Bola api besar meluncur dari tongkatnya, menghantam tentakel Kraken dan membuatnya mundur sejenak. Makhluk itu mengeluarkan suara melengking yang mengguncang udara.
Frieden bergabung dalam serangan, menggunakan pedangnya untuk memotong salah satu tentakel yang mencoba meraih layar kapal. “Cepat! Kita harus menyerang sebelum dia menghancurkan kapal!”
Namun, Kraken semakin marah. Ia mengangkat seluruh tubuhnya dari air, memperlihatkan mulut raksasa dengan deretan gigi tajam yang tampak seperti bisa menghancurkan kapal dalam satu gigitan.
Radena tahu bahwa sihir biasa tidak akan cukup untuk melawan makhluk sebesar ini. Ia mengingat pelajaran tentang makhluk laut dari buku sihir kerajaan, dan sebuah ide muncul di benaknya.
“Kita harus memfokuskan serangan kita ke matanya!” teriaknya.
Frieden mengangguk, mengarahkan pedangnya ke salah satu mata Kraken yang bersinar merah. Dengan satu ayunan besar, ia meluncurkan serangan yang menghantam mata itu, membuat Kraken mengeluarkan jeritan kesakitan.
Radena tidak membuang waktu. Ia melantunkan mantra baru, menggunakan semua energi sihir yang ia miliki.
“Luminis Glacialis!”
Dari tongkatnya, muncul semburan es yang membekukan tentakel Kraken dan membuatnya tidak bisa bergerak. Makhluk itu berjuang untuk melepaskan diri, tetapi serangan Radena terlalu kuat.

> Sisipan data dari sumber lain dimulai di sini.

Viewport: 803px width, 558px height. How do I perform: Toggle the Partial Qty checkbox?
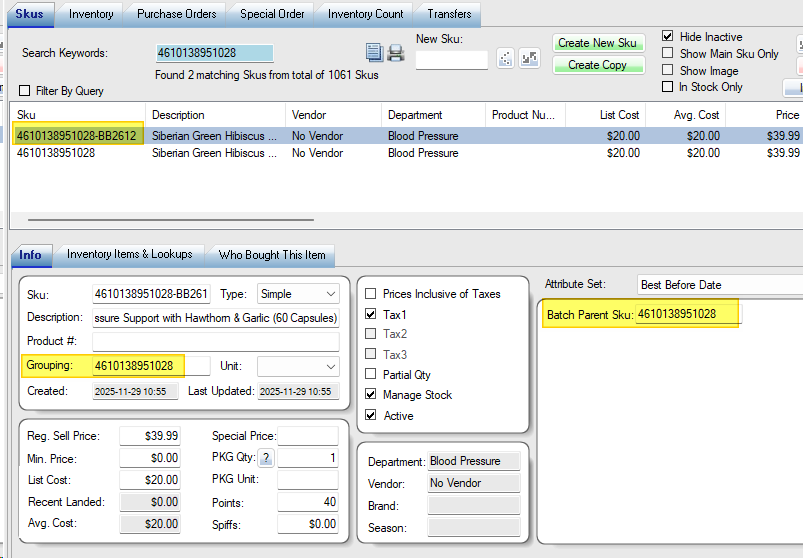371,375
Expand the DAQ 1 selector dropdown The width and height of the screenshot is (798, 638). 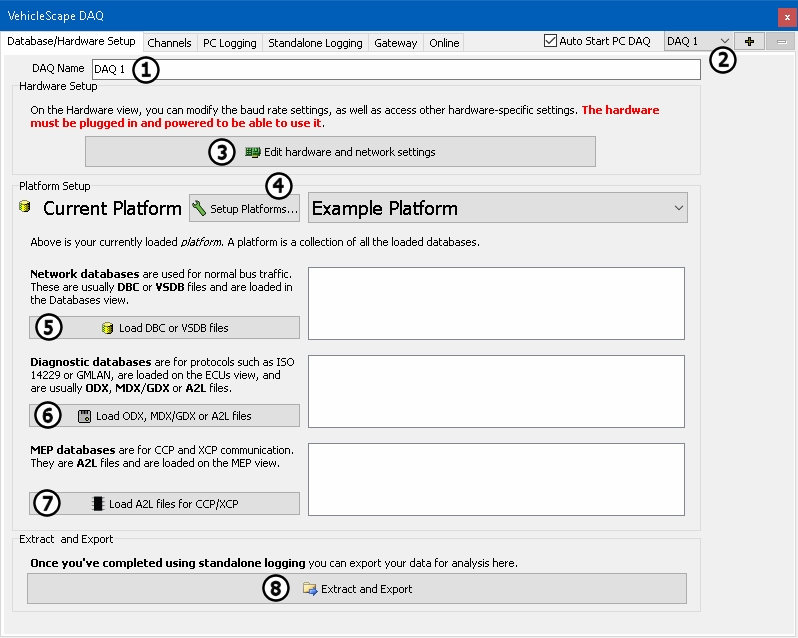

“Sekarang, Darel! Arahkan kapal keluar dari sini!” teriak Radena.
Darel mengangguk, menarik kemudi dengan kekuatan penuh untuk menjauh dari Kraken yang mulai tenggelam kembali ke dalam air.
Melewati Badai
Setelah berhasil melawan Kraken, mereka kembali menghadapi gelombang besar dan angin kencang. Kapal bergoyang hebat, tetapi Darel berhasil menjaga kendali, membawa mereka keluar dari bagian terburuk badai.
Ketika akhirnya laut mulai tenang, langit yang gelap mulai menunjukkan kilauan bintang. Radena dan Frieden duduk di dek, terengah-engah setelah pertempuran yang melelahkan.

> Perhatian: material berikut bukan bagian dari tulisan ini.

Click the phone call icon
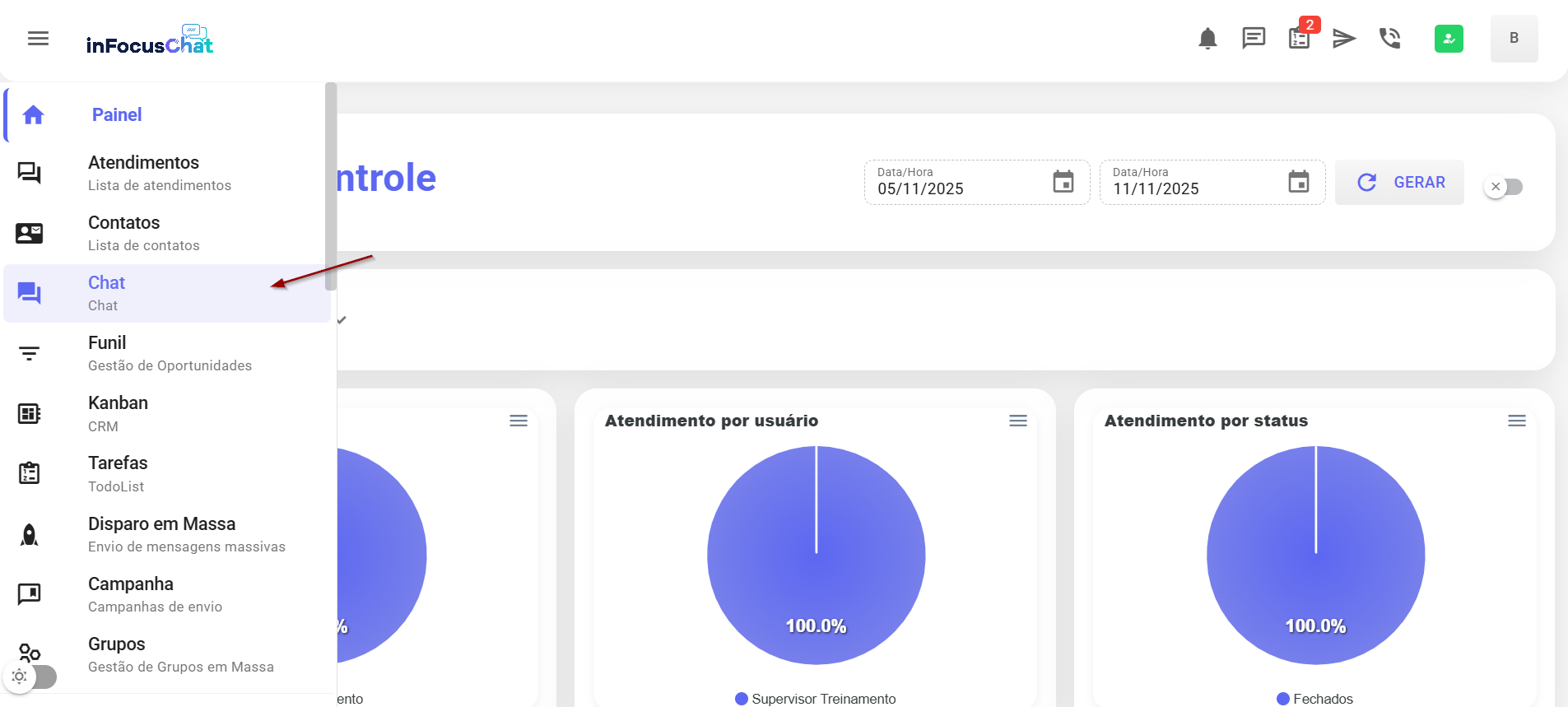The height and width of the screenshot is (707, 1568). [1390, 38]

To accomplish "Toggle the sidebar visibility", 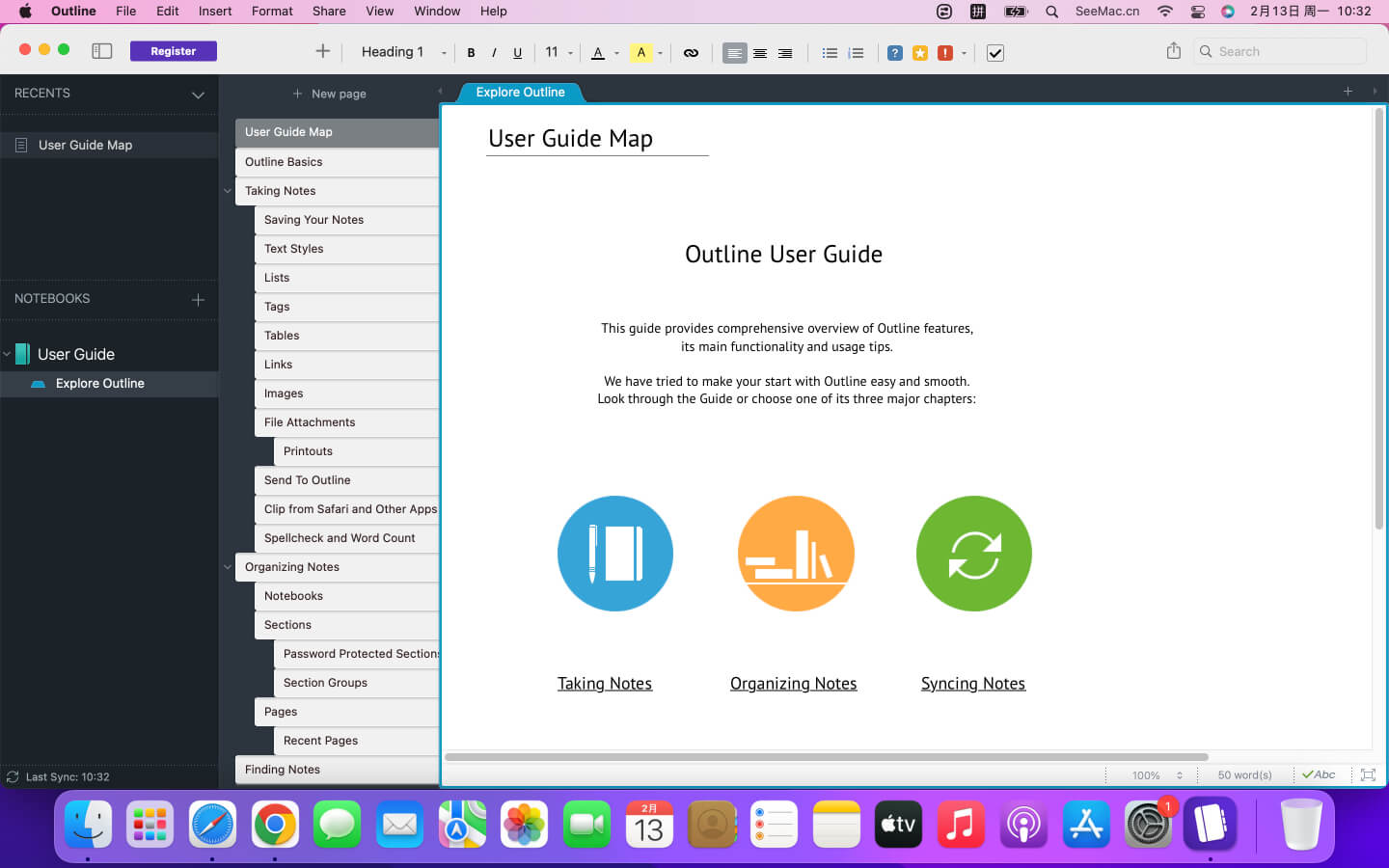I will [x=102, y=51].
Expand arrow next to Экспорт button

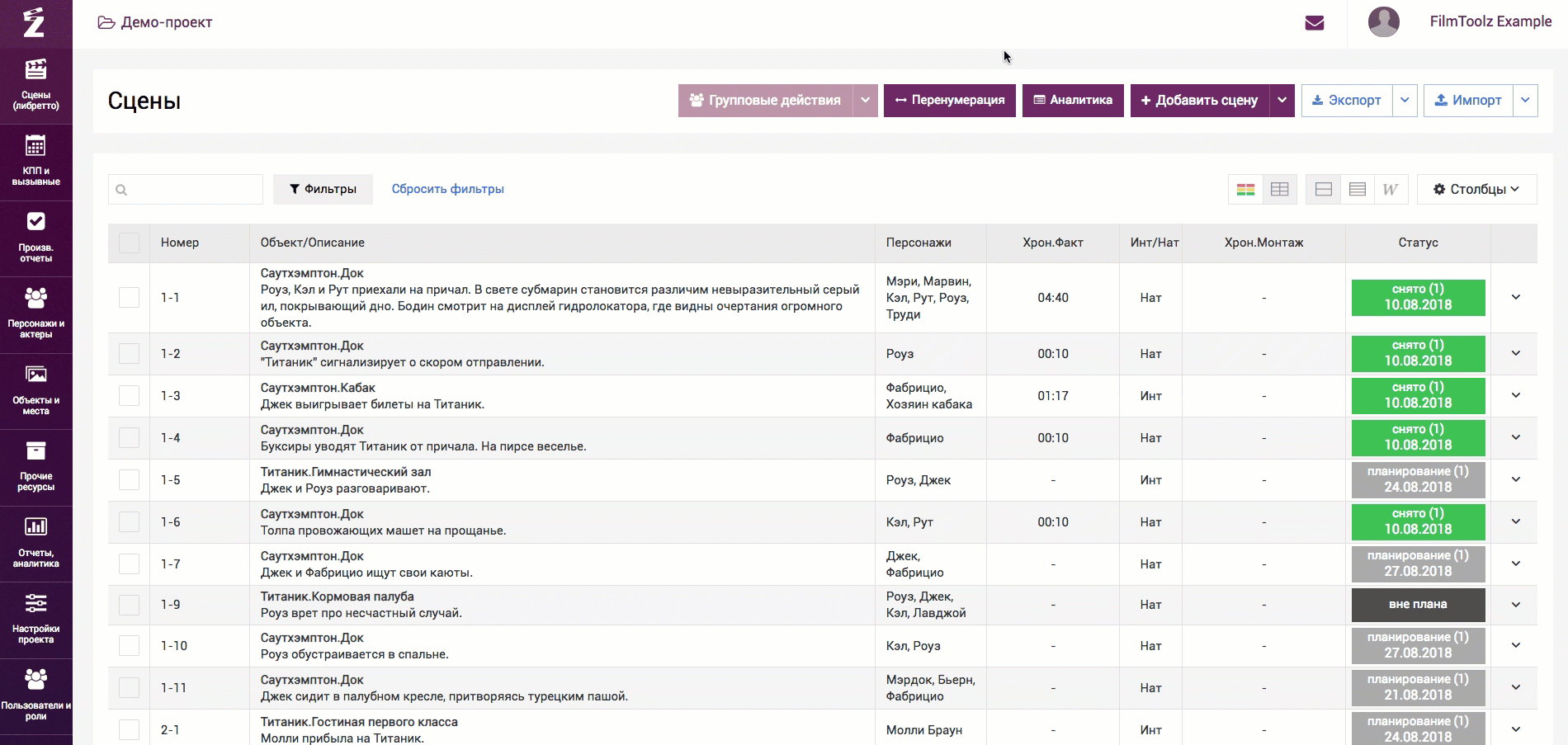(1405, 100)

“Kau benar-benar gila, Radena,” kata Frieden dengan tawa kecil. “Tapi aku senang punya seseorang sepertimu di sisiku.”
Radena tersenyum lelah. “Dan aku senang kau ada di sini untuk menutupi semua kekacauan yang kubuat.”
Darel mendekati mereka, wajahnya serius. “Aku tidak percaya kita berhasil keluar dari itu. Tapi aku harus bilang, kalian berdua benar-benar luar biasa.”
Radena hanya mengangguk. Di balik rasa lega, ia tahu bahwa pertempuran ini hanyalah permulaan. Pulau yang mereka tuju masih menyimpan rahasia yang belum mereka pahami sepenuhnya.
Pulau Astralis
Ketika pagi datang, mereka akhirnya melihat daratan di kejauhan. Pulau itu dikelilingi oleh tebing tinggi dan hutan lebat, dengan puncak gunung yang menjulang di tengahnya.
“Itu dia,” kata Radena dengan nada rendah.
Frieden memandangi pulau itu dengan alis terangkat. “Tidak terlihat ramah, ya?”
Darel memutar kemudi untuk mendekati pantai. “Aku akan menurunkan kalian di sini. Tapi setelah itu, aku tidak akan menunggu lama. Pulau ini... terasa aneh.”
Radena menatap daratan dengan penuh tekad. Ia tahu bahwa jawaban yang ia cari ada di sini, tetapi ia juga tahu bahwa bahaya yang menunggu mungkin lebih besar daripada apa yang telah mereka hadapi sebelumnya.
“Kita akan menemukan Astralis,” katanya pelan.
Frieden mengangguk, menepuk bahunya. “Dan kita akan melawan apa pun yang mencoba menghentikan kita.”
Mereka turun dari kapal, melangkah ke pantai yang sunyi. Pulau itu terasa seperti dunia lain—udara yang tebal dengan energi sihir, suara angin yang berbisik seperti suara roh, dan hutan yang tampak hidup.
Radena menggenggam tongkatnya lebih erat. Perjalanan mereka hampir mencapai puncaknya, tetapi ia tahu bahwa ini juga adalah saat-saat paling berbahaya.